> **AIM OF THE EXERCISE**
Reproduce the following listing line for line, without altering anything.

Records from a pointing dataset
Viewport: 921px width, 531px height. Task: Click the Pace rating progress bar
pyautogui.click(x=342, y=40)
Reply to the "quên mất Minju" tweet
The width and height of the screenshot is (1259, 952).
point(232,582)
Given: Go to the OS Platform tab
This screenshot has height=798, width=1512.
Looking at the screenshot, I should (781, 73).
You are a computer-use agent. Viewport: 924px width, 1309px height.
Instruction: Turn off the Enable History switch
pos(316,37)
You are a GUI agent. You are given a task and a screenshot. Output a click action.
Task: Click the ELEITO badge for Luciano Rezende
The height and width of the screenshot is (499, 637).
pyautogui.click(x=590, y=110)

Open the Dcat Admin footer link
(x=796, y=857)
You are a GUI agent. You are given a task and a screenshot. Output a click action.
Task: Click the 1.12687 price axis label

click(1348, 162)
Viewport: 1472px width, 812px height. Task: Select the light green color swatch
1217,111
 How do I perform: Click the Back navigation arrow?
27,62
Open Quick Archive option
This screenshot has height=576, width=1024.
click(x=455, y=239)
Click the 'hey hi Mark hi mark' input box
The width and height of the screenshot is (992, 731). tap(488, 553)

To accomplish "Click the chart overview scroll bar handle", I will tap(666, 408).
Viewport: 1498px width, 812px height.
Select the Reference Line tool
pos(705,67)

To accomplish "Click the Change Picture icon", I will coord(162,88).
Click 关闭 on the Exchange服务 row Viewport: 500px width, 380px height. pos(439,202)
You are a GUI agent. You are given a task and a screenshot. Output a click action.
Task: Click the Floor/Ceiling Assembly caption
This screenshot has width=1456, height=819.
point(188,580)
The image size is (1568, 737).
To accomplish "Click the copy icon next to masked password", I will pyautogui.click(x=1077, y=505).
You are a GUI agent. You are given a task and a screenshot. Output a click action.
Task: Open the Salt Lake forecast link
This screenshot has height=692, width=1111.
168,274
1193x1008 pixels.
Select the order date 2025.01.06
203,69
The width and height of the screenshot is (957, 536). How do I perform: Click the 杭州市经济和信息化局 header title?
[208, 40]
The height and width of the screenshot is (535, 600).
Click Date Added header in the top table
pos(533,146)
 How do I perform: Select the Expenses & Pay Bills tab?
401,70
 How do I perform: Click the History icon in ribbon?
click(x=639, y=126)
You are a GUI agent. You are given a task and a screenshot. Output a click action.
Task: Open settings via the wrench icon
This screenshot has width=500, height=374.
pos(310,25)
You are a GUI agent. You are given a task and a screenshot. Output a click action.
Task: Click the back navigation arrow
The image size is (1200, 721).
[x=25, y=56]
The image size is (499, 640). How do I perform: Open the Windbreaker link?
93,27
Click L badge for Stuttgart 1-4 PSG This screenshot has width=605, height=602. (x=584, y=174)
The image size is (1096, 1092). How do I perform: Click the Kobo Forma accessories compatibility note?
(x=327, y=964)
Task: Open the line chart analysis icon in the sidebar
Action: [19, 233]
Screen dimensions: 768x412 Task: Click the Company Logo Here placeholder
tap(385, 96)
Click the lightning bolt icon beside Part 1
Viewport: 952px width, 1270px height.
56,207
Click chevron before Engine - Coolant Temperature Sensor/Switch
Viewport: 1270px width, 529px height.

> **THE COMPLETED TASK**
Viewport: 921px width, 531px height. Task: Click the Pace rating progress bar
pyautogui.click(x=342, y=40)
Reply to the "quên mất Minju" tweet
The width and height of the screenshot is (1259, 952).
point(232,582)
Given: Go to the OS Platform tab
This screenshot has height=798, width=1512.
Looking at the screenshot, I should (781, 73).
You are a computer-use agent. Viewport: 924px width, 1309px height.
Instruction: Turn off the Enable History switch
pos(316,37)
You are a GUI agent. You are given a task and a screenshot. Output a click action.
Task: Click the ELEITO badge for Luciano Rezende
The height and width of the screenshot is (499, 637).
pyautogui.click(x=590, y=110)

Open the Dcat Admin footer link
(x=796, y=857)
You are a GUI agent. You are given a task and a screenshot. Output a click action.
Task: Click the 1.12687 price axis label

click(1348, 162)
Viewport: 1472px width, 812px height. Task: Select the light green color swatch
1217,111
 How do I perform: Click the Back navigation arrow?
27,62
Open Quick Archive option
This screenshot has height=576, width=1024.
click(x=455, y=239)
Click the 'hey hi Mark hi mark' input box
The width and height of the screenshot is (992, 731). tap(488, 553)

To accomplish "Click the chart overview scroll bar handle", I will tap(666, 408).
Viewport: 1498px width, 812px height.
Select the Reference Line tool
pos(705,67)

To accomplish "Click the Change Picture icon", I will coord(162,88).
Click 关闭 on the Exchange服务 row Viewport: 500px width, 380px height. pos(439,202)
You are a GUI agent. You are given a task and a screenshot. Output a click action.
Task: Click the Floor/Ceiling Assembly caption
This screenshot has width=1456, height=819.
point(188,580)
The image size is (1568, 737).
To accomplish "Click the copy icon next to masked password", I will pyautogui.click(x=1077, y=505).
You are a GUI agent. You are given a task and a screenshot. Output a click action.
Task: Open the Salt Lake forecast link
This screenshot has height=692, width=1111.
168,274
1193x1008 pixels.
Select the order date 2025.01.06
203,69
The width and height of the screenshot is (957, 536). How do I perform: Click the 杭州市经济和信息化局 header title?
[208, 40]
The height and width of the screenshot is (535, 600).
Click Date Added header in the top table
pos(533,146)
 How do I perform: Select the Expenses & Pay Bills tab?
401,70
 How do I perform: Click the History icon in ribbon?
click(x=639, y=126)
You are a GUI agent. You are given a task and a screenshot. Output a click action.
Task: Open settings via the wrench icon
This screenshot has width=500, height=374.
pos(310,25)
You are a GUI agent. You are given a task and a screenshot. Output a click action.
Task: Click the back navigation arrow
The image size is (1200, 721).
[x=25, y=56]
The image size is (499, 640). How do I perform: Open the Windbreaker link?
93,27
Click L badge for Stuttgart 1-4 PSG This screenshot has width=605, height=602. (x=584, y=174)
The image size is (1096, 1092). How do I perform: Click the Kobo Forma accessories compatibility note?
(x=327, y=964)
Task: Open the line chart analysis icon in the sidebar
Action: [19, 233]
Screen dimensions: 768x412 Task: Click the Company Logo Here placeholder
tap(385, 96)
Click the lightning bolt icon beside Part 1
Viewport: 952px width, 1270px height.
56,207
Click chevron before Engine - Coolant Temperature Sensor/Switch
Viewport: 1270px width, 529px height.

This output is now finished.